There was a small flurry of activity, a bunch of thank yous, and somehow I ended up with the little girl on my own lap while her mom aimed the camera at her big sister.
At first I felt consumed by the potential weirdness of the situation—Is it okay to touch her? Should I, like, make sure my hands are visible at all times? What if she suddenly freaks out?—and then we started whispering about what her sister was doing and I sat there with her small warm weight on me, feeling the fluff of her skirt and tickle of her braids, and I thought, oh. Oh, a little girl.
We had a girl's name picked out for both pregnancies. The first time around, I didn't have a gender preference, but there was still a strange sense of loss when we found out. Amidst the indescribable thrill of knowing we were going to have a boy, there was this tiny pang. Even though she never existed, I felt like ... oh, it's hard to describe, really. Like the moment we were told the baby was a boy, an alternate universe—one that contained a girl—suddenly disappeared in a puff of smoke. Goodbye, Madeline.
During my second pregnancy, I did sort of hope for a girl. Part of me thought that I'd done the boy thing already and now it was time for something different (as if having another boy meant I was birthing my first son all over again in some sort of Groundhog Day, Parenting Edition experience), part of me hoped for a special mother-daughter bond. I can't lie, part of me secretly longed for little dresses and flowers and the color pink, too.
Of course, after the big ultrasound, it took me about 30 seconds to become infatuated with the idea of two brothers, but still, there was that pang again. So long, Audrey.
My husband and I are done having children. I couldn't be happier with my little family, and I absolutely love being the mother of two wild and wonderful boys. I look at the four of us and I know in my heart: we are all here. This is what was meant to be, and it's perfect.
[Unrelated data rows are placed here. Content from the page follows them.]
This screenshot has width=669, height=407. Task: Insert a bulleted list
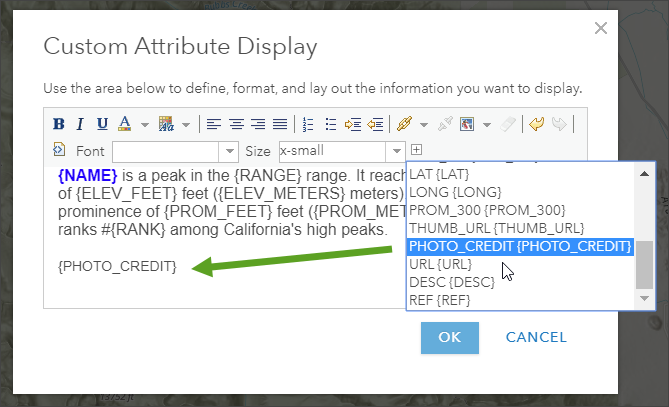[329, 124]
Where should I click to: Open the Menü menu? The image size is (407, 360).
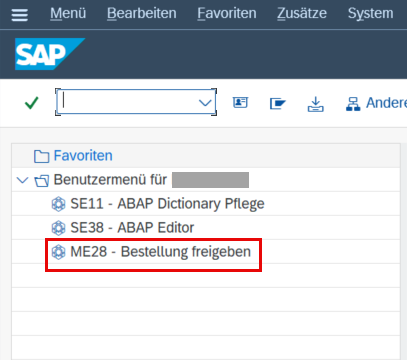(x=68, y=13)

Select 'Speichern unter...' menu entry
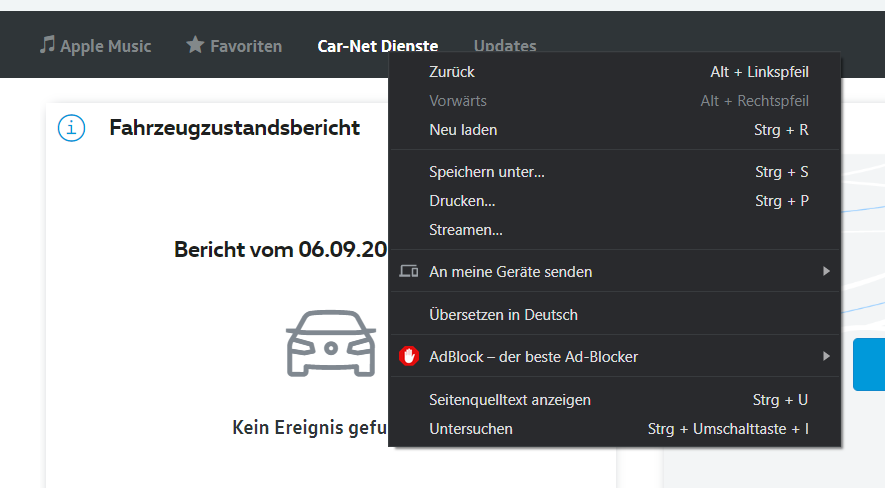tap(487, 172)
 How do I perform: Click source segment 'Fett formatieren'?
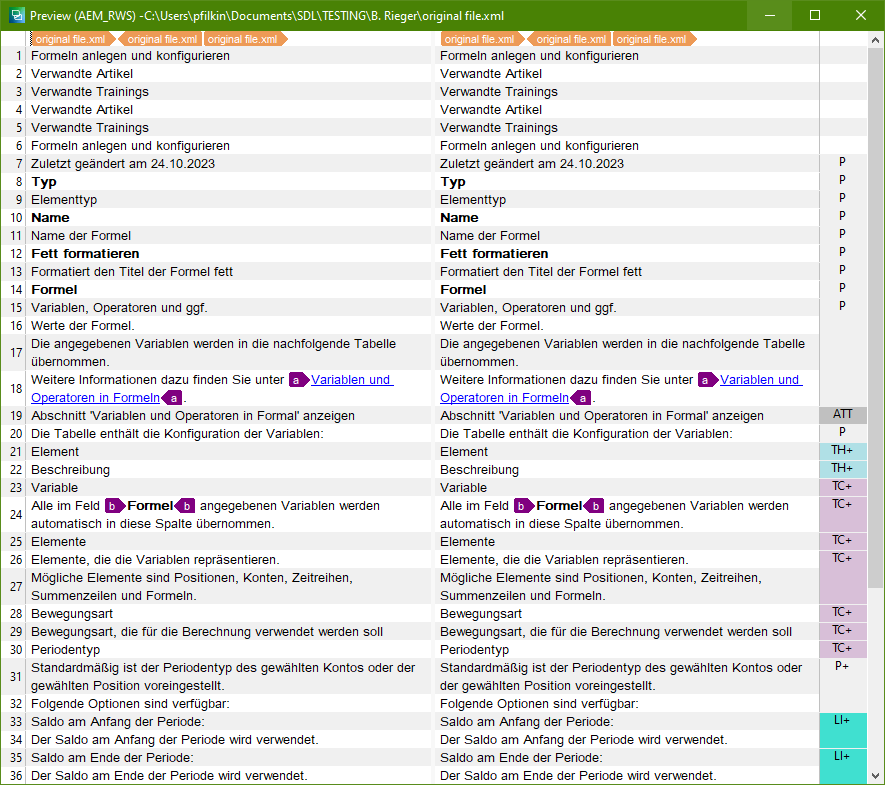85,254
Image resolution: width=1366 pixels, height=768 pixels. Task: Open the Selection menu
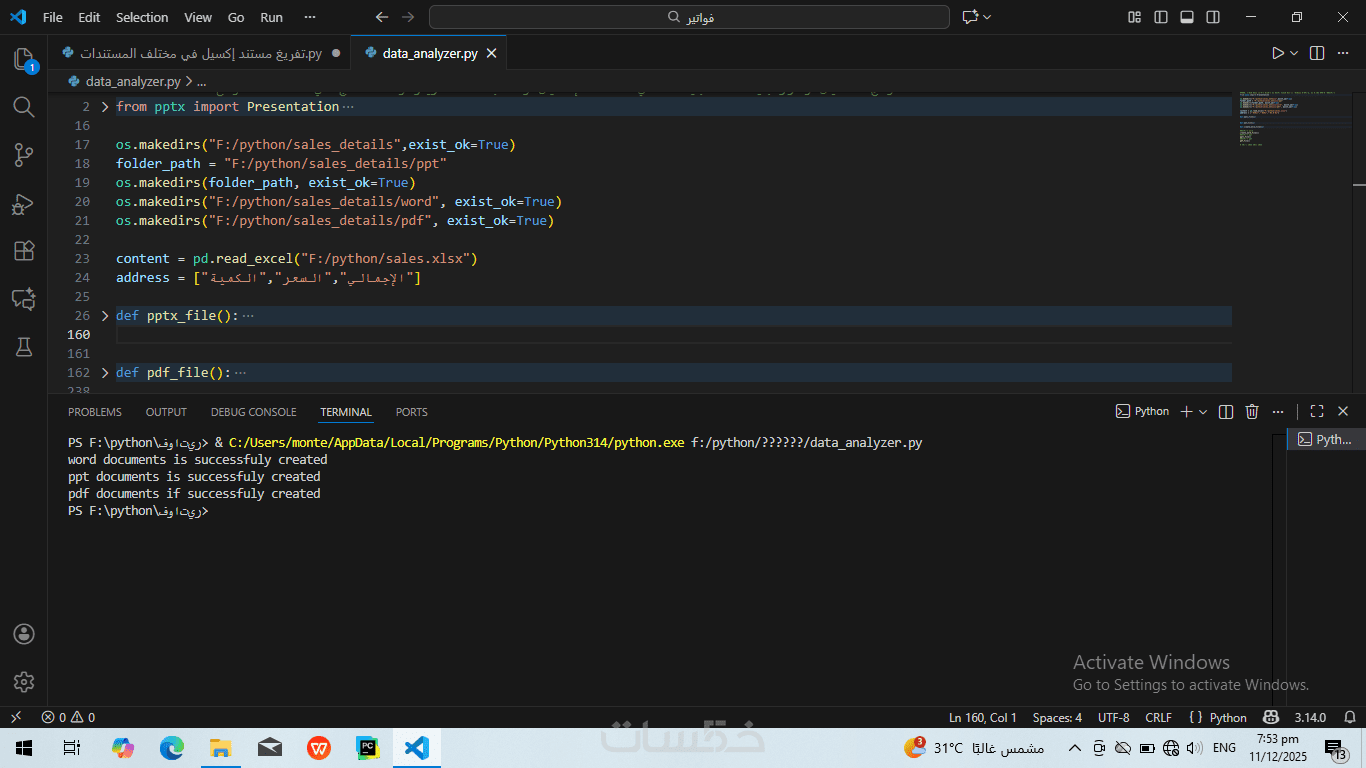click(x=142, y=17)

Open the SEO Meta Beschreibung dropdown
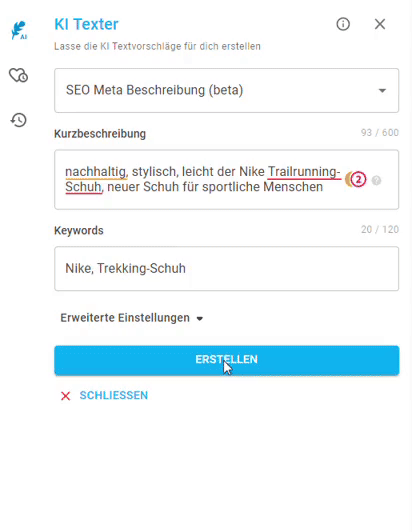226,90
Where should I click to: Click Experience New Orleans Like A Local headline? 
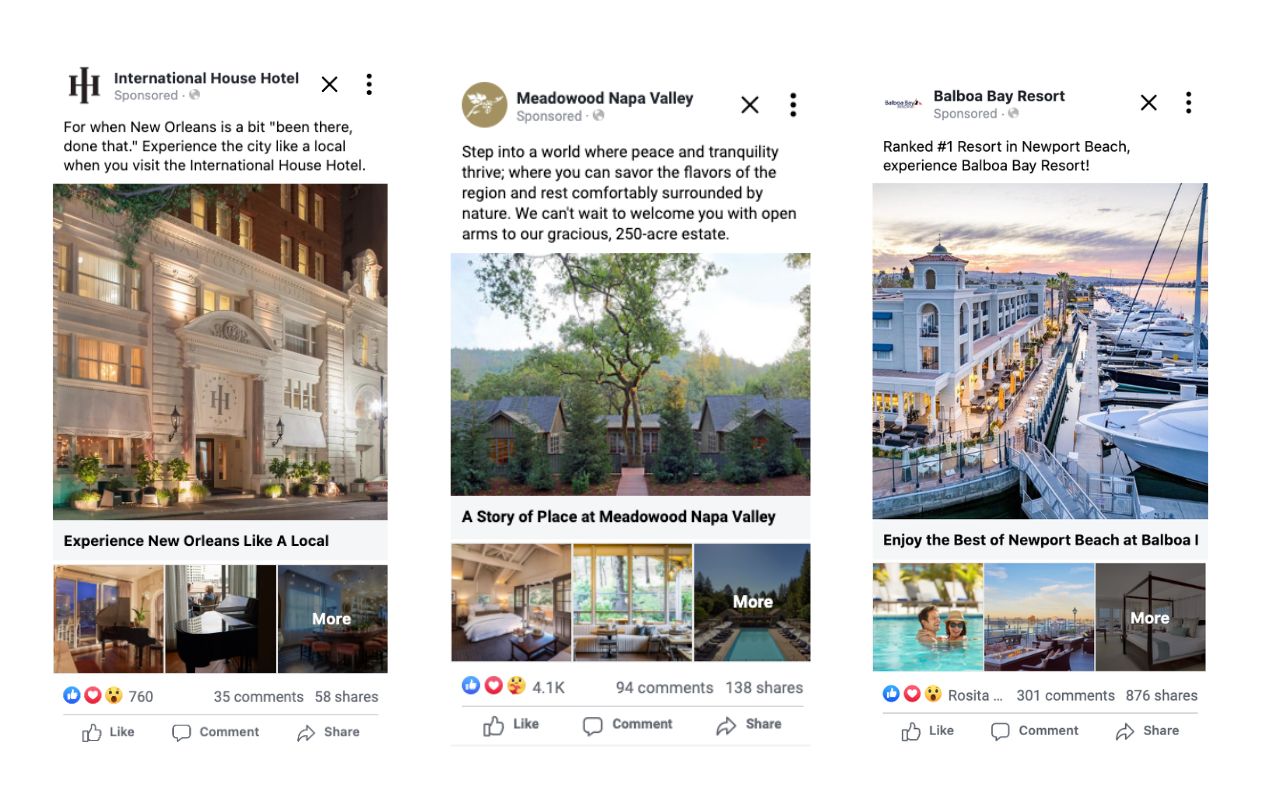tap(196, 541)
But it's also true there was something about holding that little girl. Such an adorable doll of a child, contented to spend a few minutes in my lap while I marveled over the novel sight of skirt, stripy tights, tiny Mary Jane shoes. "Dat my sister?" she asked in her toddler's pipsqueak voice and I said yes, wasn't she proud? And I imagined, just for a moment, what it would be like to have a daughter of my own.
Then my boys were crashing into me, all giggles and shouts and chaos, and I handed the child back to her mother. "Thank you so much," she said with a grateful smile.
"Really," I said, "it was my pleasure."